Jumat, 24 April 2009

http://pemilu.okezone.com/index.php/ReadStory/2009/04/17/274/211406/kecenderungan-koalisi

Kecenderungan Koalisi
Jum'at, 17 April 2009 - 10:16 wib
-
text TEXT SIZE :
Share

Riak politik pascapemungutan suara 9 April 2009 kembali bergerak memusat. Percaturan para elite politik partai yang merasa sudah berhasil mengumpulkan suara rakyat sebagai modal transaksi politik gamblang dipertontonkan.

Kita bisa menyaksikan manuver beberapa elite menjajaki berbagai kemungkinan koalisi sebagai penanda tengah berlangsungnya penyatuan dan pembelahan kekuatan politik di tingkat nasional. Quick count lima lembaga, Lembaga Survei Indonesia, Lingkaran Survei Indonesia, Lembaga Survei Nasional (LSN), LP3ES, dan CIRUS, menunjukkan bahwa dari hasil Pemilu 9 April 2009 kemungkinan hanya ada sembilan partai politik yang lolos ke Senayan, yaitu Partai Demokrat, PDIP, Golkar, PKS, PAN, PPP, PKB, Gerindra, dan Hanura.

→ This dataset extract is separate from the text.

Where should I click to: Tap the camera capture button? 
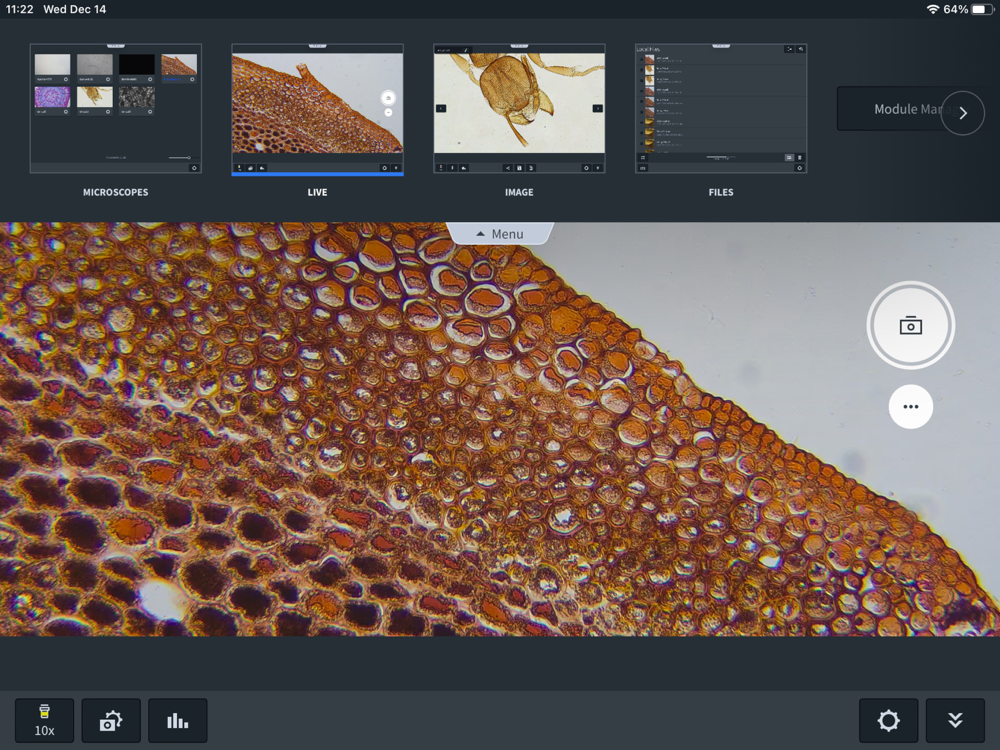[x=910, y=325]
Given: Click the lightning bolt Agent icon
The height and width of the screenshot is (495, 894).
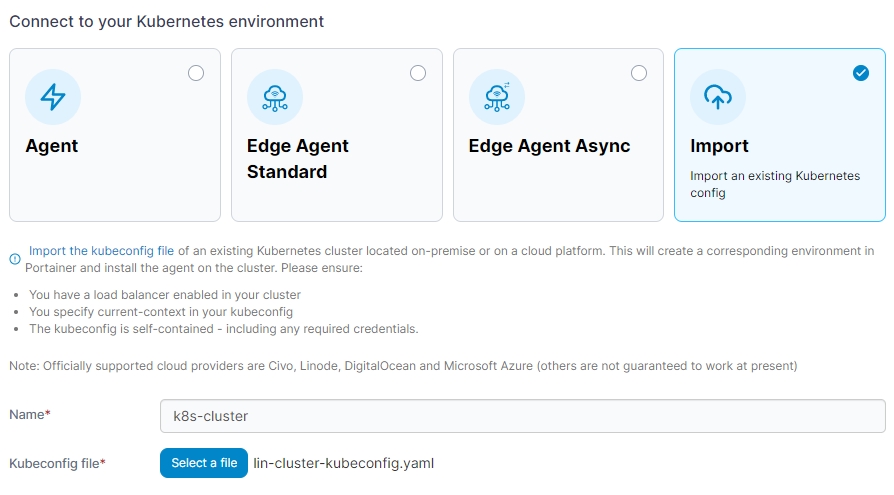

Sementara 29 partai politik lain tidak bisa ke Senayan karena tidak mencapai ambang batas (parliamentary threshold) 2,5%. Berdasarkan hasil perhitungan cepat tersebut, Demokrat keluar sebagai pemenang pemilu legislatif. Namun, perolehan suara sekitar 20% tentu belum mencukupi untuk membangun sebuah pemerintahan yang kuat. Mau tidak mau Partai Demokrat masih harus memperhitungkan koalisi.

Dalam membangun koalisi, bila SBY dalam pertimbangannya menginginkan pemerintahan yang kuat dan efektif, mau tidak mau pendukung koalisi tidak cukup hanya dari PKS dan PKB karena belum mayoritas di DPR. Karena itu perlu ada tambahan anggota pendukung koalisi. Dalam konteks itu, penulis memprediksi bahwa SBY dan Demokrat cenderung tetap mengajak Golkar dalam berkoalisi. SBY sadar jika Golkar tidak diajak bergabung dalam koalisi, dia akan kewalahan berhadapan dengan DPR karena nantinya akan menghadapi dua "raksasa" di DPR, yaitu PDIP dan Golkar.

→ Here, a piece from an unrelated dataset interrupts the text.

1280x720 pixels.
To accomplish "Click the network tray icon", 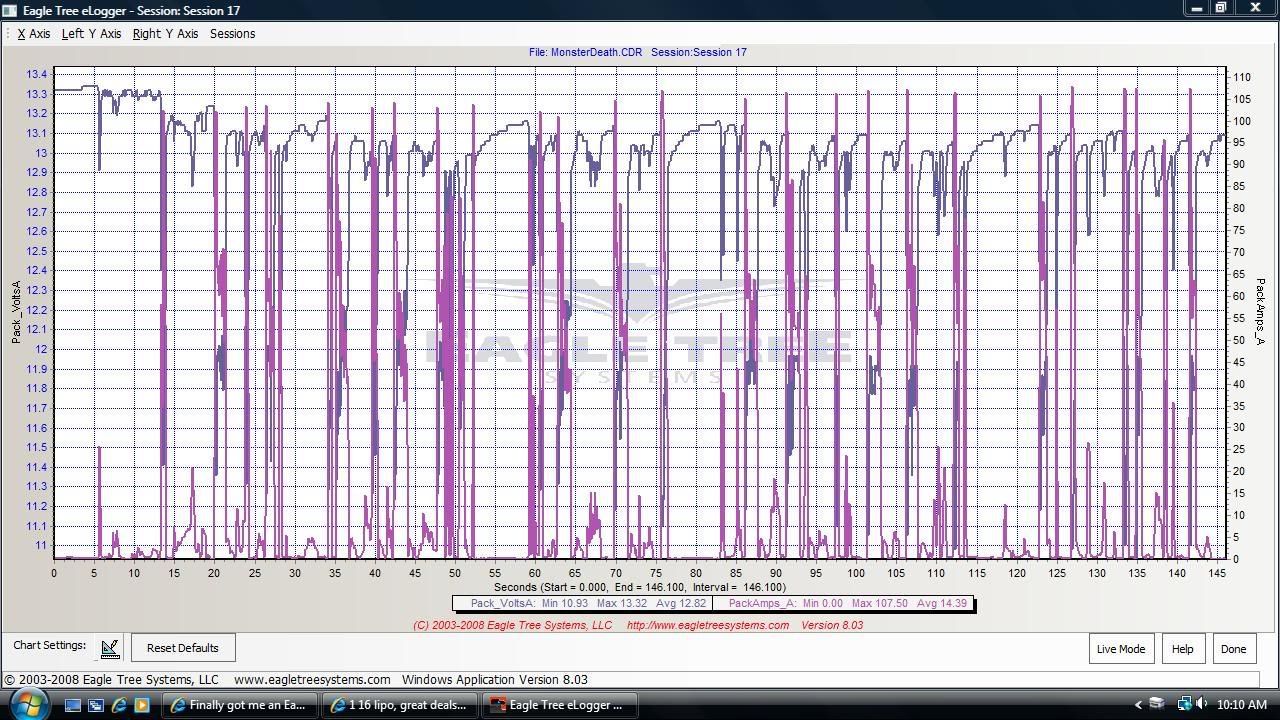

Kalau bisa dijadikan kawan, lalu kenapa pula harus dijadikan lawan? Pertimbangan lain untuk tetap mengajak Golkar tentu karena kontribusi Golkar dalam pemerintahan SBY-JK. Seandainya Golkar tidak bergabung dalam pemerintahan, semua program pemerintah tentu tidak akan terlaksana. APBN bakal susah mendapatkan pengesahan dan selalu akan ada hambatan-hambatan di parlemen.

Bahkan, jika SBY mengadu kepada mayoritas rakyat yang memilihnya dan DPR dibenci semesta rakyat, kebijakan pemerintah urung bisa dilaksanakan tanpa persetujuan DPR. Jika tidak ada Partai Golkar di pemerintahan pada 2004, kesuksesan pemerintahan yang dikampanyekan SBY adalah kemustahilan.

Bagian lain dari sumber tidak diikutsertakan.